Vegas Moments: Ricky the Pussy Eater
These bitches had really firm knockers.
--Ricky the Pussy Eater
There's no way any recap can accurately capture the insanity and jolity that was my trip to Las Vegas for the Winter Classic II. Rather than post a blow-by-blow, or any type of chronological recap of the trip, I thought I'd just pick some of the more interesting moments to write about over the next few days, starting with a cab ride from the Orleans to IP that I shared with Joaquin, Donkeypuncher, Drizz, and Performify. It was a sort of reverse "Taxicab Confessions" that began innocently enough. Our driver, Ricky, asked where we were from.
"There's a whole bunch of us," Donkeypuncher said. "We're from all over the place."
"Hey man, where are you from?" Joaquin asked.
"Mexico," Ricky answered. That was immediately followed by a smooth, rapid stream of Spanish from Joaquin. Ricky sputtered that his Spanish sucked and that he didn't want to offend the rest of us by speaking a language we couldn't understand. Joaquin told him not to worry about it, that we were a bunch of "putos" anyway, and happily struck up a conversation about the soccer team of the driver's hometown, ignoring my instruction to "besa mi culo".
Donkeypuncher, not one to miss an opportunity to spin a web of bullshit (damn shifty asians), shifted the conversation away from central Mexican soccer teams. "We're in town to celebrate. One of our friends is joining the priesthood!"

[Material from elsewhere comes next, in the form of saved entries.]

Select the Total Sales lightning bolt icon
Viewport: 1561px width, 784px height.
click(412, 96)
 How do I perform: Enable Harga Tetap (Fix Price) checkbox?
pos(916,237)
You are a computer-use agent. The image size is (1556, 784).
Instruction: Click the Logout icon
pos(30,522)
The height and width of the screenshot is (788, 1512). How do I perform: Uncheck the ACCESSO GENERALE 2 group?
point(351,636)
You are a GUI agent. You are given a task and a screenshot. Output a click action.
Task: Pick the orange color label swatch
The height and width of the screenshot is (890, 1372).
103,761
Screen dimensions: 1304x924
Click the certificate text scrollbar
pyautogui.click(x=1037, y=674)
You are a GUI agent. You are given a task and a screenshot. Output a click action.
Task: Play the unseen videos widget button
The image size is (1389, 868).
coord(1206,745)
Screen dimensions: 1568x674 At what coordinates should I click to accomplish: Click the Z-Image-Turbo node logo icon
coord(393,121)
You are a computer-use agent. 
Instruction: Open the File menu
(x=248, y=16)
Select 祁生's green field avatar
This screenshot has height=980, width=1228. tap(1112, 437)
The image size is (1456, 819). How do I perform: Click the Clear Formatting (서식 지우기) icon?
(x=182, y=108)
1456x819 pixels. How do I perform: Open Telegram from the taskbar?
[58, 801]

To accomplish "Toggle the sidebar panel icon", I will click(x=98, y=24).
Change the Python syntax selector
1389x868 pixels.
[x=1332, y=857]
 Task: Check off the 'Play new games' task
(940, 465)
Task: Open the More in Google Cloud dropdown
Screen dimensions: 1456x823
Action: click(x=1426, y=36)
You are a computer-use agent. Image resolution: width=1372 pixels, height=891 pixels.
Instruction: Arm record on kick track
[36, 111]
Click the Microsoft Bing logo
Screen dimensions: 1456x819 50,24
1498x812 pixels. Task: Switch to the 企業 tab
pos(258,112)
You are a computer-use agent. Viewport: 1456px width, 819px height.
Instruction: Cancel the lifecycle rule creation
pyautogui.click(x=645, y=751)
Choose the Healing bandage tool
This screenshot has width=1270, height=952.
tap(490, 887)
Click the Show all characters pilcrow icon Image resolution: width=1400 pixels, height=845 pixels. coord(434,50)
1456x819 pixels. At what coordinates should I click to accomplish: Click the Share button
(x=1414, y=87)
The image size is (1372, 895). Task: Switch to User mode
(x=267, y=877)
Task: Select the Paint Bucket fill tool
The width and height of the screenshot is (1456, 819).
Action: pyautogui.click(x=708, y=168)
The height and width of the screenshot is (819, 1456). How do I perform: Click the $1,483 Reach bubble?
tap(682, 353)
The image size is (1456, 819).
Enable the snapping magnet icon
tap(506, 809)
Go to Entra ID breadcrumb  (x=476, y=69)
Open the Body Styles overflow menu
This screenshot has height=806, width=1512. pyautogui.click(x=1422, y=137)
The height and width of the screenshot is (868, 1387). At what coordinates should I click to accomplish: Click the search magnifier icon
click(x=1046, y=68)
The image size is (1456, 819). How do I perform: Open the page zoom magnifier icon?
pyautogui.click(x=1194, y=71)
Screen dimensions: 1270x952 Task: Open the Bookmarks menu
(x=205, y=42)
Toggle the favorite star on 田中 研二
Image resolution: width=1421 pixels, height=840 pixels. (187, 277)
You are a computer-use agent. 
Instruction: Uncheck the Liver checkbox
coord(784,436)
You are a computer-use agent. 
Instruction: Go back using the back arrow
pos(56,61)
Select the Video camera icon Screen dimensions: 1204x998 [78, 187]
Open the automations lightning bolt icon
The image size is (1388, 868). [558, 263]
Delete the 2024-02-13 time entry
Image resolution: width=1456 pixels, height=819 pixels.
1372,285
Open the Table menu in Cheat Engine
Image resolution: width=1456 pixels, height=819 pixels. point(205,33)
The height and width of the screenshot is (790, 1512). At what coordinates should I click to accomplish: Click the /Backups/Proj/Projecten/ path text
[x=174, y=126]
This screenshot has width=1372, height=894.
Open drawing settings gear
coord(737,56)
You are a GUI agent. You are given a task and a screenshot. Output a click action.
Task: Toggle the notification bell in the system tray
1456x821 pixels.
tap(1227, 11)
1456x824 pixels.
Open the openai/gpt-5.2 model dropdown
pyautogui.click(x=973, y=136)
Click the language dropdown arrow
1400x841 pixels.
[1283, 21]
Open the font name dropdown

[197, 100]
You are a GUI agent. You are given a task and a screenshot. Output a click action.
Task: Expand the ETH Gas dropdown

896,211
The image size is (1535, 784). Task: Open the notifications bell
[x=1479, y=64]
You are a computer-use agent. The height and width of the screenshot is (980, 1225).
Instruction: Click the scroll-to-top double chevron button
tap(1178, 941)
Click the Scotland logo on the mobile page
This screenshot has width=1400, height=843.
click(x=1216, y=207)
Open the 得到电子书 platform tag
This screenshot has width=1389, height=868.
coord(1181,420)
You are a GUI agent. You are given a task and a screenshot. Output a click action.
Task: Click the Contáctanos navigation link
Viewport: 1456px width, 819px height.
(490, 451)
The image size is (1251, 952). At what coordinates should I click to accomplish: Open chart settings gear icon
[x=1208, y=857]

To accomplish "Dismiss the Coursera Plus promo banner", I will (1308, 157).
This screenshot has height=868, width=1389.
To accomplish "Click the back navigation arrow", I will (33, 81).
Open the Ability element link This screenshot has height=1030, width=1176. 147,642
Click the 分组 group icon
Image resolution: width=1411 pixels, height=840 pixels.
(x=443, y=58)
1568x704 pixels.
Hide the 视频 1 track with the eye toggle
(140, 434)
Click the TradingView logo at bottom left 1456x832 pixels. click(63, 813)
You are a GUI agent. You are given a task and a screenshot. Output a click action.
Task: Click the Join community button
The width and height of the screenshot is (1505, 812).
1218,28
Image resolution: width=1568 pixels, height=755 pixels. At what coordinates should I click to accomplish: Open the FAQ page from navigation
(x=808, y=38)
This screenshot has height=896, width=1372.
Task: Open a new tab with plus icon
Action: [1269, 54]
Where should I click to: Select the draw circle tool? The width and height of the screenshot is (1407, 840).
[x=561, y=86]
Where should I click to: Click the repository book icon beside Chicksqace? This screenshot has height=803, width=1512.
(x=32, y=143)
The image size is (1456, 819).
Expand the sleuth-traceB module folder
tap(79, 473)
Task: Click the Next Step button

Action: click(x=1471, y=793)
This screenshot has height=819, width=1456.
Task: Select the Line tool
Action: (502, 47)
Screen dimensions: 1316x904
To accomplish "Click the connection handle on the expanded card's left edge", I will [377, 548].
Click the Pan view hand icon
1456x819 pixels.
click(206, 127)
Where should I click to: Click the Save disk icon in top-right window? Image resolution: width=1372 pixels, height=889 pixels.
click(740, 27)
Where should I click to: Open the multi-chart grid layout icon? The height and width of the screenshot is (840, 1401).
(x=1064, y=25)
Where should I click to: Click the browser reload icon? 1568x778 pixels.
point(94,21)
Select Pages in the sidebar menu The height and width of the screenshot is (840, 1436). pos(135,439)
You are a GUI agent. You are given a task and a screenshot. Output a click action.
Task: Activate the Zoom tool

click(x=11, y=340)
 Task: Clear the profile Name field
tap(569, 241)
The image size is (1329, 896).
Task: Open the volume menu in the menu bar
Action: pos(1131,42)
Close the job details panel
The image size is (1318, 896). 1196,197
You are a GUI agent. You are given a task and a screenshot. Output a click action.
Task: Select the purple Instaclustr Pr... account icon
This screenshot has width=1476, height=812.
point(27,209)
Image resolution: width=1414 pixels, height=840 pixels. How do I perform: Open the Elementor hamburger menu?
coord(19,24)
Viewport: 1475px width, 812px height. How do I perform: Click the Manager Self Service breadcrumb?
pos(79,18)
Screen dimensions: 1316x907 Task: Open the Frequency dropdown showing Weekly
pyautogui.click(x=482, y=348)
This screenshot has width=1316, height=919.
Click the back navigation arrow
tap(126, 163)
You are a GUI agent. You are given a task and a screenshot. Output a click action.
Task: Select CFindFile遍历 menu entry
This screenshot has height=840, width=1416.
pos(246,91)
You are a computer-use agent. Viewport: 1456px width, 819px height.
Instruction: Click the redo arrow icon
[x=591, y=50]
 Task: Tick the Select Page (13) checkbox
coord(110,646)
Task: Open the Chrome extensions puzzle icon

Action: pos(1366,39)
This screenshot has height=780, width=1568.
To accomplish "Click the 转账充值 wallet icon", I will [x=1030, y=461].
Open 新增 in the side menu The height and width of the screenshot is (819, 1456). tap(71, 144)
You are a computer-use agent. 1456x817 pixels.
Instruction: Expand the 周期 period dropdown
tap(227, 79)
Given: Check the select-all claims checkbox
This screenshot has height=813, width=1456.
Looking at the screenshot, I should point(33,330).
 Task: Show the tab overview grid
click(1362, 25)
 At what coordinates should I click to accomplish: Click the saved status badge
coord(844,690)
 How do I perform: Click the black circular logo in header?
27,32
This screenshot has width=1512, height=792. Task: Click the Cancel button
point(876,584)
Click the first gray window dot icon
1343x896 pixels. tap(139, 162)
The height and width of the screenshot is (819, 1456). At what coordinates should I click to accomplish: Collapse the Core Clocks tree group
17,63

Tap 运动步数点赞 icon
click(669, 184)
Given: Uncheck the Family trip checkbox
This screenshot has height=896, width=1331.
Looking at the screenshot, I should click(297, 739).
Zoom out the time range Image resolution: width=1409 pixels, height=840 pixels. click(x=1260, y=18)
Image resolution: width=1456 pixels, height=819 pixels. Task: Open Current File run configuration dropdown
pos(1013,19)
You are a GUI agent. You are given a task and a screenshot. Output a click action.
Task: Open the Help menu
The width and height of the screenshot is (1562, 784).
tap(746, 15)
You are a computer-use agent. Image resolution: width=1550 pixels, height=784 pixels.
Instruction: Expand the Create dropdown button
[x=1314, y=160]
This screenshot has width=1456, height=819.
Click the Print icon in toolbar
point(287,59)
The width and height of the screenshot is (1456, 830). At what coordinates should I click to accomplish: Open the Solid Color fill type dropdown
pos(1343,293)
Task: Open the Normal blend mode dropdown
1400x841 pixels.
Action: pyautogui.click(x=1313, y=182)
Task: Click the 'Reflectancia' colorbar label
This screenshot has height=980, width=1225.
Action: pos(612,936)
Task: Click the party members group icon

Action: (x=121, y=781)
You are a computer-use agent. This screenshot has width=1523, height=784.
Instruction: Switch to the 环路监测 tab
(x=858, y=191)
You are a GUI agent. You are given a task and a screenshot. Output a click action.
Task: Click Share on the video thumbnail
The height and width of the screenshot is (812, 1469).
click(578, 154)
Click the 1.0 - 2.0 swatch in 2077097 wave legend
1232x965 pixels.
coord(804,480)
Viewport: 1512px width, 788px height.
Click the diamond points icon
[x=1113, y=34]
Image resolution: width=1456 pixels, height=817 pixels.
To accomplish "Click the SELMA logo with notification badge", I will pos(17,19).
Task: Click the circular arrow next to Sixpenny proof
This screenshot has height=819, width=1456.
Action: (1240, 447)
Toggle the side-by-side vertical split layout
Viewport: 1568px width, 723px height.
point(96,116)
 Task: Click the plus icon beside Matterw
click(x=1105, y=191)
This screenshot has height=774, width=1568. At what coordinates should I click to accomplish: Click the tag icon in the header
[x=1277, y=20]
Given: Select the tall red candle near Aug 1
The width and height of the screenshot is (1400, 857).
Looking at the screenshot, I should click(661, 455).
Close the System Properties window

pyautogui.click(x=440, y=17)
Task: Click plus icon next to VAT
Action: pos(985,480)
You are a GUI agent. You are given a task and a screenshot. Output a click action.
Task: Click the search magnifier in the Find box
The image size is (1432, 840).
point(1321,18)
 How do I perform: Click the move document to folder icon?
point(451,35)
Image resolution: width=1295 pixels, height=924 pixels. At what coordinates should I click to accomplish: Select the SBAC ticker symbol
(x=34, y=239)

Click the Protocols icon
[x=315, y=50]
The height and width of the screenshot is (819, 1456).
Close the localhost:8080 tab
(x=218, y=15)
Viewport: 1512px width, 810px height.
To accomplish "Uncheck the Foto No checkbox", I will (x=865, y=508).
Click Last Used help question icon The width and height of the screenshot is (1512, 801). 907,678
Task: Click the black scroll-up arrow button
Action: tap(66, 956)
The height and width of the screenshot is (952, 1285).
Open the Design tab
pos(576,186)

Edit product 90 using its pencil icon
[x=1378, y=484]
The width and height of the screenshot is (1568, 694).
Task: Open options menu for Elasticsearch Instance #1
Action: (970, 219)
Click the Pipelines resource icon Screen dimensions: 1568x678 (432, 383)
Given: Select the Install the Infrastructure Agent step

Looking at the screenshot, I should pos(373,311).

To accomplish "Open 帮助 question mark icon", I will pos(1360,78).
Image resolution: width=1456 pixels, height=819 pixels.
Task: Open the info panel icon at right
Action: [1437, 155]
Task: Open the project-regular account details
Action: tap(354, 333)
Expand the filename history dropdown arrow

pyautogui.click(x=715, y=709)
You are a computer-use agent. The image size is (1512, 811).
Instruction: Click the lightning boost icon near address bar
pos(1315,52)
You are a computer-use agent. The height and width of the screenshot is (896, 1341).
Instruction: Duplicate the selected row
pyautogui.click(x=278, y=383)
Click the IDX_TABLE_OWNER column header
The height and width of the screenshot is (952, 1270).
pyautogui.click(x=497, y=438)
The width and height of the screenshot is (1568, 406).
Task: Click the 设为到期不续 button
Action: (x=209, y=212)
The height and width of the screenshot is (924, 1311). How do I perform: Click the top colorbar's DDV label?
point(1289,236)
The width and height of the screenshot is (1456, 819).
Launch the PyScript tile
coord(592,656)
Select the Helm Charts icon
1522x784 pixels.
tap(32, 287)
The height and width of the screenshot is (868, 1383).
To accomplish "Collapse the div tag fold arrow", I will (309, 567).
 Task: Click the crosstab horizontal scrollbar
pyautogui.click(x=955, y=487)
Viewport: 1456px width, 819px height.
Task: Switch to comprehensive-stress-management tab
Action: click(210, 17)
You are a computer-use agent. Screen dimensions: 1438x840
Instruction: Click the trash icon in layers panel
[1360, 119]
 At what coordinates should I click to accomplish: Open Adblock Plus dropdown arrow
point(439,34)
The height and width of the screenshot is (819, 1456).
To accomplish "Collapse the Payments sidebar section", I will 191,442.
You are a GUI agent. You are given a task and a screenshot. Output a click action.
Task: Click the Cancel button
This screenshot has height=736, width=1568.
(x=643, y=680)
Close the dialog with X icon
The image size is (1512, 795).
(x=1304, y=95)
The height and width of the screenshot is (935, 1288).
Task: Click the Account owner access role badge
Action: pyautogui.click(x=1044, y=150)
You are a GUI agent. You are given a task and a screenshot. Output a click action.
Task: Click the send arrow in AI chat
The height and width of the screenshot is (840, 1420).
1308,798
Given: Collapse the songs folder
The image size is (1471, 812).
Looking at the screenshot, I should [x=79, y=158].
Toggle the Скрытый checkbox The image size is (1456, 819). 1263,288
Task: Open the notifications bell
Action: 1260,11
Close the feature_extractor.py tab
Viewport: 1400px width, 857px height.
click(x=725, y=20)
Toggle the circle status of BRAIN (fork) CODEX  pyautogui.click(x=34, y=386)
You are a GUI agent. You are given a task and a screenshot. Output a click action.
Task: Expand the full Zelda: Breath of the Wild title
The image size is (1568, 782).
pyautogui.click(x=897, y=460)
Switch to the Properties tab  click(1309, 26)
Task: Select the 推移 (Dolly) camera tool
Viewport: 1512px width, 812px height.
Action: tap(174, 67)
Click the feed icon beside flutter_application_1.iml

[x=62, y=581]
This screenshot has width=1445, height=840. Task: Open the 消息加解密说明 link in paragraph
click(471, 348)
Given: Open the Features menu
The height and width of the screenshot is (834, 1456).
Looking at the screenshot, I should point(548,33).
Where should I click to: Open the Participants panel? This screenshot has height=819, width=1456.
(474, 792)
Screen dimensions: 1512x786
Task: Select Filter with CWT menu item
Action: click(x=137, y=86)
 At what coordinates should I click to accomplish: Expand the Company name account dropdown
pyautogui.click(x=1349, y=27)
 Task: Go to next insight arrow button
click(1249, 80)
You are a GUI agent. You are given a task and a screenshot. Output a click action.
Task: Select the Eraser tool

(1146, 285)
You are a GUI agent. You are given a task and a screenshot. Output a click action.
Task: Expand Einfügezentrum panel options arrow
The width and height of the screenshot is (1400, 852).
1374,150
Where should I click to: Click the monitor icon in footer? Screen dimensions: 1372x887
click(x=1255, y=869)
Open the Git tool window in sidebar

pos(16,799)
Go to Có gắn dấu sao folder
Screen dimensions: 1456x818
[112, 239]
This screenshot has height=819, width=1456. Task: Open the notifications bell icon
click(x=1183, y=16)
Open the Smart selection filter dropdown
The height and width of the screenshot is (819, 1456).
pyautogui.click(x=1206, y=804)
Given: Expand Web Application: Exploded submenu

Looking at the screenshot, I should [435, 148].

"Yeah, it's this guy back here." Joaquin jerked a thumb in the direction of a very surprised Drizz, seated in the back to my left. I made a joke about getting Drizz a hooker in the cab. The exact words are lost to me, but it included a reference to Bang Bus (NSFW, but I'm sure you can imagine what it is). That opened the floodgates for Ricky, our driver.
"I've seen some shit here. This one time, I saw this bitch making these weird motions in a car ahead of me, but I couldn't see what she was doing. I pulled along side her car, and this bitch was getting fingered!" He took his right hand off the wheel and made the appropriate two-finger hand gesture to visually describe what he had witnessed, as if the five thirty-something year old men in the car couldn't visualize it for themselves. (Donkeypuncher has pointed out to me that one of us was about to join the priesthood, so I suppose a visual reference was not entirely out of line.)
"I had some girls in the cab with me, and while I was watching, I showed it to them. They thought it was really gross."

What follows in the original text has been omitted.